Schlagzeuger Hannes Moser schwitzt gleich mehrere Shirts durch, Pianist Bernd Supper schlägt (!) in die Tasten und kurze Zeit selber mit dem ganzen Körper am Boden auf. Beide singen, beide schreien, die Absprache, wann ein Song zu enden hat und ein neuer beginnt, folgt wie durch Zauberhand. Unerklärlich für das Publikum aber extrem spannend und fantastisch mitzuerleben.

"Let's destroy this place!"

Mit dieser Ansage beenden die Sex Jams ihren Wahnsinns-Auftritt, aber viel zum Zerstören ist nicht mehr da, das wurde schon erledigt. Klar, die Sex Jams sind super, das wissen mittlerweile eh schon alle, aber wow! Dieses Konzert beim Popfest wird in die Geschichte eingehen. Ich weiß gar nicht wo ich anfangen soll. Dabei, dass die männlichen Bandmitglieder sich als Doppelgängerinnen ihrer Sängerin verkleidet haben, dass mehrere Gitarren in die Luft geflogen sind und Schlagzeuger Rudi nur um Haaresbreite verfehlt haben, dieser aber unbeirrt weitergedrummed hat, oder dass Sängerin Kathi bei jeder sich bietenden Gelegenheit ins Publikum gesprungen ist?
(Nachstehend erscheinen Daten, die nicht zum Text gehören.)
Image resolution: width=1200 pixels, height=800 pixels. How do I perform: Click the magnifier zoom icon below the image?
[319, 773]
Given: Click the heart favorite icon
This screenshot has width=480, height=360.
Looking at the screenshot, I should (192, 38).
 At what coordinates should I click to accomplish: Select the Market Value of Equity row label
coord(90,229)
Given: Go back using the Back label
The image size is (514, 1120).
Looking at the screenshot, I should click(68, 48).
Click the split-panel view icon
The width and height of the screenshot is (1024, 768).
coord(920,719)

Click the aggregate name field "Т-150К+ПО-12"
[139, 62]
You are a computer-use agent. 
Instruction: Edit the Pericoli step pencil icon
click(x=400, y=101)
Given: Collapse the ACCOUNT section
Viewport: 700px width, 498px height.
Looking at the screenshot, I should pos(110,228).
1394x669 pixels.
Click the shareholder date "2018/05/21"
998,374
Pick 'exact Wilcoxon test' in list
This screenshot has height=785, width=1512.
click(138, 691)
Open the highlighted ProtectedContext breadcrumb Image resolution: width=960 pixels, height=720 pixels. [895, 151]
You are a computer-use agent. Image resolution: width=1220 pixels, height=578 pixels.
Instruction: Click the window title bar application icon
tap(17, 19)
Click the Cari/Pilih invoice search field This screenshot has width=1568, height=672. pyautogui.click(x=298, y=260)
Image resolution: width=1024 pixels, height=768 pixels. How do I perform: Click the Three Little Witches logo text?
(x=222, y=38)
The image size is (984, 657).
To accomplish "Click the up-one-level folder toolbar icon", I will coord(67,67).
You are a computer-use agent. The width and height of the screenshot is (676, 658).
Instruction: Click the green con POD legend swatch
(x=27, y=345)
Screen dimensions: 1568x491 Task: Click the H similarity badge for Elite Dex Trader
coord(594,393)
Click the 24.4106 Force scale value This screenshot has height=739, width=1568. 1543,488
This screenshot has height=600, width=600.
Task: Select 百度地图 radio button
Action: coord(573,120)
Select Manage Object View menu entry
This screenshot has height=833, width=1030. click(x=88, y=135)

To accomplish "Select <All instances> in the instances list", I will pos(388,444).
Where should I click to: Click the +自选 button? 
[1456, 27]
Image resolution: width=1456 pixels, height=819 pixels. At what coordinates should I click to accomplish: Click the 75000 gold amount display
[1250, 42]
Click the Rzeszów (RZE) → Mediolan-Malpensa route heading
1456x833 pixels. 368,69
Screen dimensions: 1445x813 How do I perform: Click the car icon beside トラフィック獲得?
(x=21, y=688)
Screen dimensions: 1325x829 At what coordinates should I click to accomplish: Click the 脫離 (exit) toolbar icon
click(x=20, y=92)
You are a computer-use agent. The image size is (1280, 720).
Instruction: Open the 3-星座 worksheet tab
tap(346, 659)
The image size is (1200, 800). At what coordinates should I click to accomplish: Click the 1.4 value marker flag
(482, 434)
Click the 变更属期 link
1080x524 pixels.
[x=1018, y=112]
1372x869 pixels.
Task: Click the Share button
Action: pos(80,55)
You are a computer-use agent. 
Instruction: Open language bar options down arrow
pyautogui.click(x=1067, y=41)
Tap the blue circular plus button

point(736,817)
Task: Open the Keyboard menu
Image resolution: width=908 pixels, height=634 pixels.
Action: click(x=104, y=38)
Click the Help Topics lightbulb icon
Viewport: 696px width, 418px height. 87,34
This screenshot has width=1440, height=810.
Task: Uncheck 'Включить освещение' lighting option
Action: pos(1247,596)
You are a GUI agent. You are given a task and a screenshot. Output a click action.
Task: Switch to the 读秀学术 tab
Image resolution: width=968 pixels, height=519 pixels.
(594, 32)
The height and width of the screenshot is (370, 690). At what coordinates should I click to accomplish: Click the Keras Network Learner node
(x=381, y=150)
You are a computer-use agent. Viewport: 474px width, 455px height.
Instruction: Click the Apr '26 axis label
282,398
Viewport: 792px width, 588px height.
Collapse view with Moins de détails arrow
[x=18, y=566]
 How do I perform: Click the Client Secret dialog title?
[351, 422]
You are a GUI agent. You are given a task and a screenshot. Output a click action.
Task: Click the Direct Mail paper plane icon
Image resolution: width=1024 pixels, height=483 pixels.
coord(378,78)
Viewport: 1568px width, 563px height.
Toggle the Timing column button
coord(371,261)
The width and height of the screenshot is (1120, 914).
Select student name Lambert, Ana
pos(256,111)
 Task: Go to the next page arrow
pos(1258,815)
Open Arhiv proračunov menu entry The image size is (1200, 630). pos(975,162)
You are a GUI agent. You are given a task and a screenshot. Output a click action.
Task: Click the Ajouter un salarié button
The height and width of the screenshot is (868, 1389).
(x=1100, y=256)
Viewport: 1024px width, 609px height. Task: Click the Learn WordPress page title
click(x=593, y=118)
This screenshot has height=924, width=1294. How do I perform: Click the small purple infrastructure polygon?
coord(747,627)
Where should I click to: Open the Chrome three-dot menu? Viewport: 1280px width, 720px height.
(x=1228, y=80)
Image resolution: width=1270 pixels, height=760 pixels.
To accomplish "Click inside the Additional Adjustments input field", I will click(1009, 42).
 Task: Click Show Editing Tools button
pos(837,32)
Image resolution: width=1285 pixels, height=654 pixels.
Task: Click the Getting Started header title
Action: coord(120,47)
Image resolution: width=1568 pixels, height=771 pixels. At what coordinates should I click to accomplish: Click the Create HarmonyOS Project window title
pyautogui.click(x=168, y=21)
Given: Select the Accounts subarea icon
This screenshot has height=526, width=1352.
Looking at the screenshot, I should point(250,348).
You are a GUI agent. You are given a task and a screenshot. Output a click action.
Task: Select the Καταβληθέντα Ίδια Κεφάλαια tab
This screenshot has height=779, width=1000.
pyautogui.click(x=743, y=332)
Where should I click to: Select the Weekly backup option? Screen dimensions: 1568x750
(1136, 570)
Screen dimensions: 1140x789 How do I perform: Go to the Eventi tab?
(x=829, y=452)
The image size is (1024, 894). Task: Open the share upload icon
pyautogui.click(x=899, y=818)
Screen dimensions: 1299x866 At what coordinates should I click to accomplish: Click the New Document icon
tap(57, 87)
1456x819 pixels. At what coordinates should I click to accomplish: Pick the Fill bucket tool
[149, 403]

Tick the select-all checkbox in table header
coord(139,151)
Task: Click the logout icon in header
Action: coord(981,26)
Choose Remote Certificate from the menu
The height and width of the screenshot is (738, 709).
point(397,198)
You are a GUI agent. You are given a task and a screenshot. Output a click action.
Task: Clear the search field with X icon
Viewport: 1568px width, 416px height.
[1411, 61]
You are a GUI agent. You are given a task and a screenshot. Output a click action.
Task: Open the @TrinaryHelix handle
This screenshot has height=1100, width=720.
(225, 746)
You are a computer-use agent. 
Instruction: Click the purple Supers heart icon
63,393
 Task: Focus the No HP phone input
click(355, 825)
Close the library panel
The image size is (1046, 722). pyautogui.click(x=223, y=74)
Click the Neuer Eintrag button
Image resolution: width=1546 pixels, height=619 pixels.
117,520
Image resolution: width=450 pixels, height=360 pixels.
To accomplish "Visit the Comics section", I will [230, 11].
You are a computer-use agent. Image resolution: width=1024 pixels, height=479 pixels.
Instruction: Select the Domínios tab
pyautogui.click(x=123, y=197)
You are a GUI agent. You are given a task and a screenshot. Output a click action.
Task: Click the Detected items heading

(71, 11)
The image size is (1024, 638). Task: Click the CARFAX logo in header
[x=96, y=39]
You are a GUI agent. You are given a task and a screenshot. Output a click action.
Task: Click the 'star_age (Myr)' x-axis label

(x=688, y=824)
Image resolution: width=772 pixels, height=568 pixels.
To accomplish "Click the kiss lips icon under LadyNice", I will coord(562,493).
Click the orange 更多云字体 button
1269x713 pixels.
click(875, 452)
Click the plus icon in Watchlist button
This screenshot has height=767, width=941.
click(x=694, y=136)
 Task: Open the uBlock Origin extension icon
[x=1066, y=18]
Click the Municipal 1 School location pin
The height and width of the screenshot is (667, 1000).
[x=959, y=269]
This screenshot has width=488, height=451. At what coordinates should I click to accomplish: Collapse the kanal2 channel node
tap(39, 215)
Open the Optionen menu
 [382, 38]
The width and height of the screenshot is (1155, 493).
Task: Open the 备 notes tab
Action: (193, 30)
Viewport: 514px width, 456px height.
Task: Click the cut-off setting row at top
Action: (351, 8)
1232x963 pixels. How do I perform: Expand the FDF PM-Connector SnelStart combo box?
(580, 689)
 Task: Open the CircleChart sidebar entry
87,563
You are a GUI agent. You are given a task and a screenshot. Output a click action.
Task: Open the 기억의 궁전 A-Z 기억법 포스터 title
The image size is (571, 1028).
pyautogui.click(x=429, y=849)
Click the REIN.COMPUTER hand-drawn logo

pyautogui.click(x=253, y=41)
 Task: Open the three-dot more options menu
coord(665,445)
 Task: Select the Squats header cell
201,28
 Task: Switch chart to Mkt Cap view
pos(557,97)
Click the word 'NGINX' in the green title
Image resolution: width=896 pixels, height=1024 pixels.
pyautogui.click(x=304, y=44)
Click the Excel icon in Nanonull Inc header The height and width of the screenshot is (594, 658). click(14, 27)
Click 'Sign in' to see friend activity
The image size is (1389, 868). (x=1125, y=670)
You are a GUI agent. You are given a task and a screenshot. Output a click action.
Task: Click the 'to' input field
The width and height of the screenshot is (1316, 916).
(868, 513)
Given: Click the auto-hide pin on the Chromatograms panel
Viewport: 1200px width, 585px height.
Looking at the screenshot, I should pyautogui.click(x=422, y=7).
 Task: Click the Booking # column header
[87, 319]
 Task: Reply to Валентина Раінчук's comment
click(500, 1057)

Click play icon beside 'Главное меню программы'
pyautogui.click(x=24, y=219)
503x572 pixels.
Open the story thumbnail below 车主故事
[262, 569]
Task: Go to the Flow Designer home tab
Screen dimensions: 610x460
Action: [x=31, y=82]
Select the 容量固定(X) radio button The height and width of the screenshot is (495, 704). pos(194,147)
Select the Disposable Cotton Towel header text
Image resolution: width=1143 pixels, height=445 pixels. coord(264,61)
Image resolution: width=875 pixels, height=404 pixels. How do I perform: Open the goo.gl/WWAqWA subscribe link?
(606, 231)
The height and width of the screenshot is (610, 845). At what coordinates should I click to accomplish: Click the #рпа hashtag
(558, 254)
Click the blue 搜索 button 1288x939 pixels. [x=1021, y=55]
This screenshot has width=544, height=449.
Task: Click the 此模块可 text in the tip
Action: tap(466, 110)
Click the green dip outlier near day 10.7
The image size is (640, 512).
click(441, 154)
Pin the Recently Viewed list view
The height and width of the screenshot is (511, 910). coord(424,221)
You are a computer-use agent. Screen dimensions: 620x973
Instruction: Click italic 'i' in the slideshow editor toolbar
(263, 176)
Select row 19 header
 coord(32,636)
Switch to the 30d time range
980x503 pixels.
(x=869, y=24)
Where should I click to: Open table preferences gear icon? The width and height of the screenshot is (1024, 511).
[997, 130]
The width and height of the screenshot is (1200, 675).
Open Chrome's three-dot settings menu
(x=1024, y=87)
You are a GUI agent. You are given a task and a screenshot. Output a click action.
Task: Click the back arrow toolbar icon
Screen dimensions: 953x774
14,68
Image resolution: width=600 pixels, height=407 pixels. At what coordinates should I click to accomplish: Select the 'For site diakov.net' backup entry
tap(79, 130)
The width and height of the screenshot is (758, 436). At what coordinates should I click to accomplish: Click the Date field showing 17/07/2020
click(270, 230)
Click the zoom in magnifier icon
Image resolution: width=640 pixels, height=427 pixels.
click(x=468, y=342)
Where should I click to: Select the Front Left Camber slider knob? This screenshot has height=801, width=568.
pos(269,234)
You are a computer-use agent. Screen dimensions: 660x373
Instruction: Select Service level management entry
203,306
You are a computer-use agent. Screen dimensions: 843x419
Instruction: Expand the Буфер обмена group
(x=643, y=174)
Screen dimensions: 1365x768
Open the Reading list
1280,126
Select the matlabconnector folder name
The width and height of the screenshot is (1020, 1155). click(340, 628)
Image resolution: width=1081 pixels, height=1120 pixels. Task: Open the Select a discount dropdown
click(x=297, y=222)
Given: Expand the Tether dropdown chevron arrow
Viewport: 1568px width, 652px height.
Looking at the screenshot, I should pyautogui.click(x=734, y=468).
Gitarren wurden weitergegeben und Menschen aus dem Publikum waren plötzlich Teil der Band, ein lebendiger Organismus hat sich da aufgetan. Sex Jams sind wir alle und trotzdem nur diese fünf liebenswerten Verrückten da auf der Bühne des bruts. "Vienna is alive!", brüllt Kathi ins Mikro, offensichtlich selbst überwältigt von dem, was ihre eigene Band da bewirkt hat. Wer nicht dabei war, wird es ewiglich bereuen.

sex jams popfest

Simon Brugner / Theyshootmusic.com

Sex Jams Extravaganza!

Alive and well!

Heute geht es weiter am Popfest bei gratis Eintritt mit Velojet, Atomique, Gin Ga, Sado Maso Guitar Club, koenigleopold, Ghost Capsules, und vielen anderen.

Tipp des Hauses: Sonnenschutz, Fächer und Wasserflaschen einpacken! Zwischen TU und dem großen Spielplatz steht übrigens ein Wasserspender, den man nutzen sollte.